▸ Task goal: Please make an exact copy of the lines from the one holding "Contact (46, 2123)" through the end of the data, both ends included, with no pictures.

▸ Dataset records:
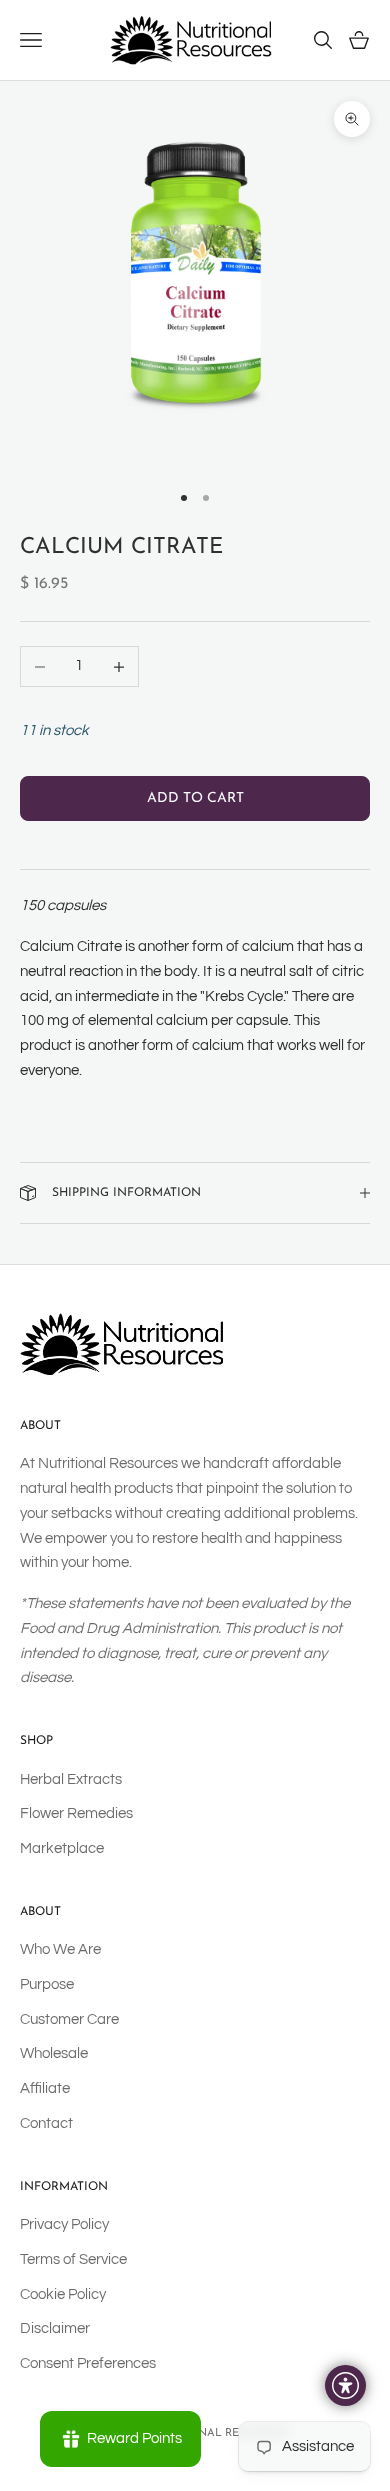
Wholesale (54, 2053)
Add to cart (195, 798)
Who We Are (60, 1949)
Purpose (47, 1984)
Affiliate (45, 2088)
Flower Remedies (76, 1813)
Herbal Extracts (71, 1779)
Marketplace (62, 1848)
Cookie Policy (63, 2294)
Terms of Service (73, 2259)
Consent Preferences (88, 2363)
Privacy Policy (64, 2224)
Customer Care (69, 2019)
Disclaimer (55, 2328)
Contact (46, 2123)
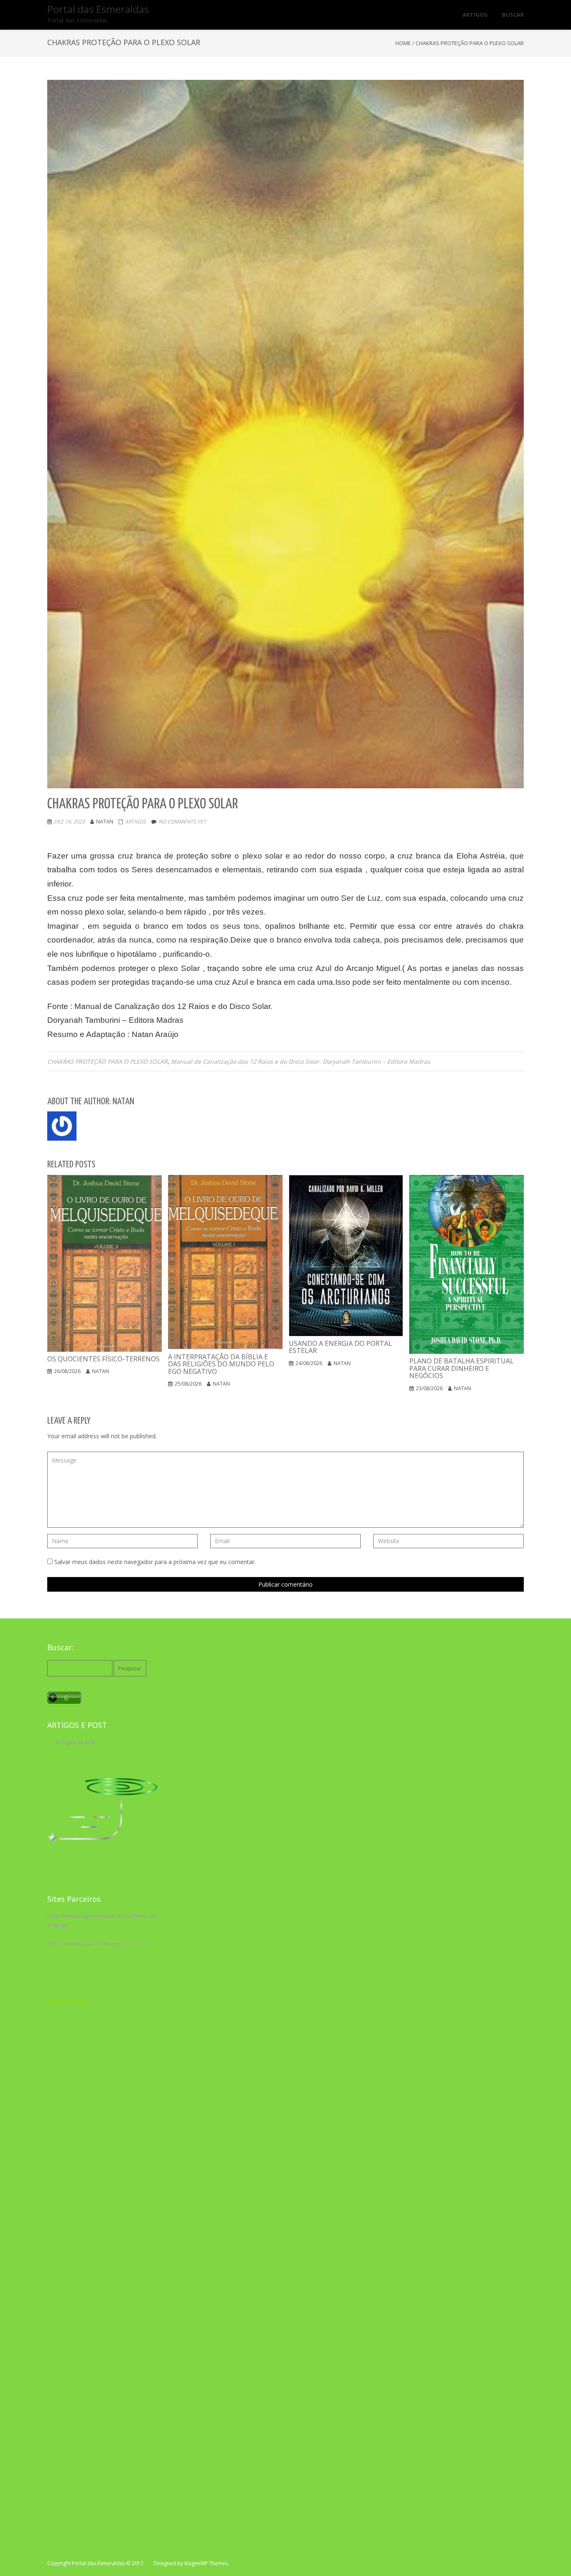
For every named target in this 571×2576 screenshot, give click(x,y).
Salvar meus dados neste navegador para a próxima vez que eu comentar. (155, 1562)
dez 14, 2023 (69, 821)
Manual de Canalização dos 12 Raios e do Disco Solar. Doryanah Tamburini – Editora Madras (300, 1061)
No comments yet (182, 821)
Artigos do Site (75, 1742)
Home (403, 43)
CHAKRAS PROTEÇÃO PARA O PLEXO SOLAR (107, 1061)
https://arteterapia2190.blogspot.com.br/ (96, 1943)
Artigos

▸ Solution to this exercise:
Contact (46, 2123)
For every named target in this 571×2576 screenshot, give click(x,y).
Salvar meus dados neste navegador para a próxima vez que eu comentar. (155, 1562)
dez 14, 2023 (69, 821)
Manual de Canalização dos 12 Raios e do Disco Solar. Doryanah Tamburini – Editora Madras (300, 1061)
No comments yet (182, 821)
Artigos do Site (75, 1742)
Home (403, 43)
CHAKRAS PROTEÇÃO PARA O PLEXO SOLAR (107, 1061)
https://arteterapia2190.blogspot.com.br/ (96, 1943)
Artigos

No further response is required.